In open die forging process, the metal is compressed by repeated blows by a mechanical hammer and shape is manipulated manually.
In closed die forging, the desired configuration is obtained by squeezing the workpiece between two shaped and closed dies.
In the forging process the forces are applied on the raw material such that the stresses induced are greater than yield and less than ultimate so that material is experiencing plastic (or) permanent deformation to get the required shape. But in forging operation force applied can be either continuous or intermittent impact loads.
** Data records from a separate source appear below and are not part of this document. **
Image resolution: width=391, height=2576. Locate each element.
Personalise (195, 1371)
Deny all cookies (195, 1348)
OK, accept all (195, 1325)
1 Based on the method of force application
- Hand forging (Drop hammer type)
- Machine forging (Mechanical or hydrostatic forging)
1.1 Hand forging:
Hand forging always uses drop hammer type. Because of the continuous force by the human hand, it is not sufficient to produce the deformation in the workpiece.
1.2 Machine forging:
In machine forging, because the required force is obtained from the machine it is possible to use either continuous force application or intermittent impact load application.
2. Based on the method of the shape obtained
- Open die forging
- Closed die forging
- Semi die forging
2.1 Open die forging
- In open die forging operation only drop hammer type of force application will be used.
- Press forging is not used since there is no time for change the position of the component.
Features of open die forging:
- Repeated impact blows are given on the work.
- Less dimensional accuracy.
- Suitable only for simple shapes of work.
- Requires more skill of the operator.
- Usually used for work before subjecting it to closed die forging (to give approximate shape.
- Dies are simple and less expensive.
- It can be analyzed much easily.
- it is the simplest of all forging operations.
2.2 Closed die forging
- Closed die forging is also called impression die forging because the shape of the dies is impressed on the component.
- In this the type of forging force application may be either press forging type or drop hammer type will be used.
Features of closed die forging:
- Closed die forging involves two or more steps:
- Blocking dies: Work is rough forged, close to final shape.
- Finishing dies: Work is forged to final shape and dimension.
- Both blocking die and finishing die are machined into the same die block.
- More number of dies are required depending on the complexity of the job.
- Two die halves close in and work is deformed under high pressure.
- High dimensional accuracy/close control on tolerances.
- Suitable for complex shapes.
- Dies are complex and more expensive.
- Large production rates are necessary to justify high costs.
2.3 Semi-closed die forging operation
- Only drop hammer type of force application is possible.
- In the case of open die and closed die forging operations, the volume of raw material required is remaining the same as that of the volume of the final finished component. But in the case of closed die forging operation, the volume of the raw material is about 10% to 20% more than the final component to be obtained.
- To accommodate the excess volume of material it is required to provide some open space dies also called the gutter.
- Because of the provision of gutter, the flash is produced in the forged component.
- This flash is unwanted material that has to be removed by trimming operation.
- Flash and gutter are used only in case of closed die operation but not in open die or semi-closed die forging operation.
Some common advantages of choosing forging operation are listed below:
- Forged parts possess high ductility and offer great resistance to impact and fatigue loads.
- Forging refines the structure of the metal.
- It results in considerable saving in time, labor and material as compared to the production process of a similar item by cutting from a solid workpiece and then shaping it.
- Forging distorts the previously created unidirectional fiber as created by rolling and increases the strength by setting the direction of grains.
- The forged parts can be welded easily.
- Because of intense working, flaws are rarely found, so have high reliability.
- High accuracy may be obtained in forging operation.
A few disadvantages of choosing forging operation are listed below:
- Rapid oxidation in forging of a metal surface at high-temperature results in scaling which wears the dies.
- It is difficult to maintain close tolerances in forging operations.
- Forging is limited to simple shapes and has limitations for parts having undercuts etc.
- Some materials are not readily worked by forging.
- The initial cost of forging dies and the cost of their maintenance is high.
- The metals get cracked or distorted if worked below a specified temperature limit.
- The maintenance cost of forging dies is also very high.